Soul Surfer by Bethany Hamilton

My friend and I were fascinated by Bethany Hamilton’s story when we were in high school. She even had a poster of Bethany on her wall. So naturally, when we heard about the movie coming out and realized she had written a book we had to see and read them immediately.

For those who don’t know it, Bethany Hamilton was a thirteen year old surfer from Hawaii who was attacked by a shark and lost her arm. Most people would have given up surfing at this point because having only one arm to paddle with is a major disadvantage in competition. But with a supportive family, community, and even world and her strong faith, she came back strong and is now a top ranking pro-surfer. Since the movie, the book has been updated to include her time on the movie set which is a fun addition if you watched the movie.

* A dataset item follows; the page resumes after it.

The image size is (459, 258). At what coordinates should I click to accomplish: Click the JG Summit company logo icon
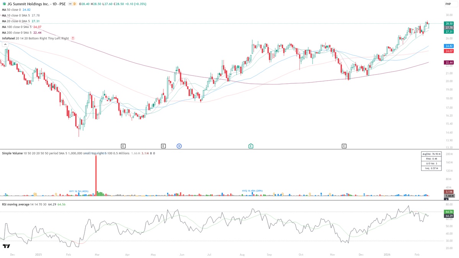[4, 4]
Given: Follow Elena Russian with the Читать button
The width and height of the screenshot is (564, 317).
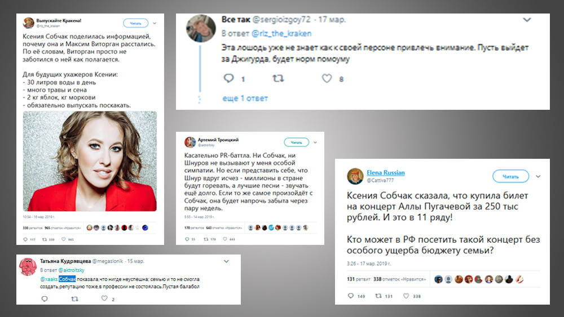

The book was written when she was only fourteen, a year after the attack. Her youth shows as the book does not really go in depth into the emotions and struggles she experienced. Much of the hard stuff–like how she adjusted to things like preparing food with one hand and competing with one arm–was glossed over. (The movie shows this poignantly.) Despite this obvious lack, the story is still inspirational. Her strength and resiliency (whether you care about faith and religion or not) is impressive and you cannot help but be touched by her story.

One thing I was slightly disappointed to note was that the cover (a shot taken from the movie) does not show her surfing with one arm. I am not surprised with this decision, but at the same time, it is as though they feel the need to hide it for fear that showing someone with only one arm will scare off consumers. What makes Bethany inspirational is that she doesn’t hide her injury (she doesn’t wear a prosthetic and she has never let one arm hold her back) and it seems like the publishers should have highlighted rather than hidden this on the cover.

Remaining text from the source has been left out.